- **Dataset content**

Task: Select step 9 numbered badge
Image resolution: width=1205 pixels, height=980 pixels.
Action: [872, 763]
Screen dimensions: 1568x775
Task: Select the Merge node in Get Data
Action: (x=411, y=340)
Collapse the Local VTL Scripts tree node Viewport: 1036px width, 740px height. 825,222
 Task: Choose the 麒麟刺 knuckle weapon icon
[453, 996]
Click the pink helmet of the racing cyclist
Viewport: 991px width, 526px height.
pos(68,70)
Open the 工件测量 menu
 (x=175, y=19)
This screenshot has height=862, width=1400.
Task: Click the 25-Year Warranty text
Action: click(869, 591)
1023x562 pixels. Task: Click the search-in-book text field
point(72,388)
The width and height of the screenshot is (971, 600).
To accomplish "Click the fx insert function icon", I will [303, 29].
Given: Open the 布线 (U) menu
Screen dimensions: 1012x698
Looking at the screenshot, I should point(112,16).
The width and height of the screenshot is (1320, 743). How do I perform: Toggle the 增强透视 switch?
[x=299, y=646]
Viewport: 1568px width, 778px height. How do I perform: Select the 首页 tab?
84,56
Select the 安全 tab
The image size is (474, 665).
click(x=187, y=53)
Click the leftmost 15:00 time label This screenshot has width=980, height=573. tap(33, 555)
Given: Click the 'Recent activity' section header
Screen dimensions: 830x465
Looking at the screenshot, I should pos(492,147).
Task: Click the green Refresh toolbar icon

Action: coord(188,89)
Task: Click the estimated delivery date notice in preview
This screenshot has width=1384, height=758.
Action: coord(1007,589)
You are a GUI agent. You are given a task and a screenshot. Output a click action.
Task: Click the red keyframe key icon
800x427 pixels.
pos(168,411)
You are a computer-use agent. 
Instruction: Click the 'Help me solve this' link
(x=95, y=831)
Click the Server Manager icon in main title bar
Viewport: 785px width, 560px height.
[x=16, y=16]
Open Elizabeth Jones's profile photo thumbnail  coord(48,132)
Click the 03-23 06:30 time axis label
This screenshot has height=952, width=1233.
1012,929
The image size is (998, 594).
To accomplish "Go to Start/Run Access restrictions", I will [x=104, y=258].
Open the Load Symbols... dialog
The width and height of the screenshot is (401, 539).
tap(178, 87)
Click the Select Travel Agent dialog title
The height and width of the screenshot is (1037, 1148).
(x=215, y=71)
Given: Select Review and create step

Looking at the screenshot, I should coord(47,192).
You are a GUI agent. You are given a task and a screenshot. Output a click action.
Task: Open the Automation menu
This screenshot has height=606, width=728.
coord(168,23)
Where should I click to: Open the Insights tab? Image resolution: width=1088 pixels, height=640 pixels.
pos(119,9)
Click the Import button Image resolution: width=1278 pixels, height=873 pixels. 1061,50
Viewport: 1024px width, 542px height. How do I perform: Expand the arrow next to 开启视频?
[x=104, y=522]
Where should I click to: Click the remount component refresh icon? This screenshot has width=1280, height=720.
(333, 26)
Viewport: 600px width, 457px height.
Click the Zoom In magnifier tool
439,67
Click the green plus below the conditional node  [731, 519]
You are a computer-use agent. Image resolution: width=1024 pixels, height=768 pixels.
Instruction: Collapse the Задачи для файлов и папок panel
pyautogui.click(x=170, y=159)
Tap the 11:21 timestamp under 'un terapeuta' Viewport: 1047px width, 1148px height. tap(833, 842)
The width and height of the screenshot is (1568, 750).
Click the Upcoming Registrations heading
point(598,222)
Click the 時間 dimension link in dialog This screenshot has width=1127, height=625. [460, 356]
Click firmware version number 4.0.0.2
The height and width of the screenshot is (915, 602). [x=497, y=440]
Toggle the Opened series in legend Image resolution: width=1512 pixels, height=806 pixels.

- **Work to complete**
Repeat each of the entries exactly as written.

- **Response box**
Task: Select step 9 numbered badge
Image resolution: width=1205 pixels, height=980 pixels.
Action: [872, 763]
Screen dimensions: 1568x775
Task: Select the Merge node in Get Data
Action: (x=411, y=340)
Collapse the Local VTL Scripts tree node Viewport: 1036px width, 740px height. 825,222
 Task: Choose the 麒麟刺 knuckle weapon icon
[453, 996]
Click the pink helmet of the racing cyclist
Viewport: 991px width, 526px height.
pos(68,70)
Open the 工件测量 menu
 (x=175, y=19)
This screenshot has height=862, width=1400.
Task: Click the 25-Year Warranty text
Action: click(869, 591)
1023x562 pixels. Task: Click the search-in-book text field
point(72,388)
The width and height of the screenshot is (971, 600).
To accomplish "Click the fx insert function icon", I will [303, 29].
Given: Open the 布线 (U) menu
Screen dimensions: 1012x698
Looking at the screenshot, I should point(112,16).
The width and height of the screenshot is (1320, 743). How do I perform: Toggle the 增强透视 switch?
[x=299, y=646]
Viewport: 1568px width, 778px height. How do I perform: Select the 首页 tab?
84,56
Select the 安全 tab
The image size is (474, 665).
click(x=187, y=53)
Click the leftmost 15:00 time label This screenshot has width=980, height=573. tap(33, 555)
Given: Click the 'Recent activity' section header
Screen dimensions: 830x465
Looking at the screenshot, I should pos(492,147).
Task: Click the green Refresh toolbar icon

Action: coord(188,89)
Task: Click the estimated delivery date notice in preview
This screenshot has width=1384, height=758.
Action: coord(1007,589)
You are a GUI agent. You are given a task and a screenshot. Output a click action.
Task: Click the red keyframe key icon
800x427 pixels.
pos(168,411)
You are a computer-use agent. 
Instruction: Click the 'Help me solve this' link
(x=95, y=831)
Click the Server Manager icon in main title bar
Viewport: 785px width, 560px height.
[x=16, y=16]
Open Elizabeth Jones's profile photo thumbnail  coord(48,132)
Click the 03-23 06:30 time axis label
This screenshot has height=952, width=1233.
1012,929
The image size is (998, 594).
To accomplish "Go to Start/Run Access restrictions", I will [x=104, y=258].
Open the Load Symbols... dialog
The width and height of the screenshot is (401, 539).
tap(178, 87)
Click the Select Travel Agent dialog title
The height and width of the screenshot is (1037, 1148).
(x=215, y=71)
Given: Select Review and create step

Looking at the screenshot, I should coord(47,192).
You are a GUI agent. You are given a task and a screenshot. Output a click action.
Task: Open the Automation menu
This screenshot has height=606, width=728.
coord(168,23)
Where should I click to: Open the Insights tab? Image resolution: width=1088 pixels, height=640 pixels.
pos(119,9)
Click the Import button Image resolution: width=1278 pixels, height=873 pixels. 1061,50
Viewport: 1024px width, 542px height. How do I perform: Expand the arrow next to 开启视频?
[x=104, y=522]
Where should I click to: Click the remount component refresh icon? This screenshot has width=1280, height=720.
(333, 26)
Viewport: 600px width, 457px height.
Click the Zoom In magnifier tool
439,67
Click the green plus below the conditional node  [731, 519]
You are a computer-use agent. Image resolution: width=1024 pixels, height=768 pixels.
Instruction: Collapse the Задачи для файлов и папок panel
pyautogui.click(x=170, y=159)
Tap the 11:21 timestamp under 'un terapeuta' Viewport: 1047px width, 1148px height. tap(833, 842)
The width and height of the screenshot is (1568, 750).
Click the Upcoming Registrations heading
point(598,222)
Click the 時間 dimension link in dialog This screenshot has width=1127, height=625. [460, 356]
Click firmware version number 4.0.0.2
The height and width of the screenshot is (915, 602). [x=497, y=440]
Toggle the Opened series in legend Image resolution: width=1512 pixels, height=806 pixels.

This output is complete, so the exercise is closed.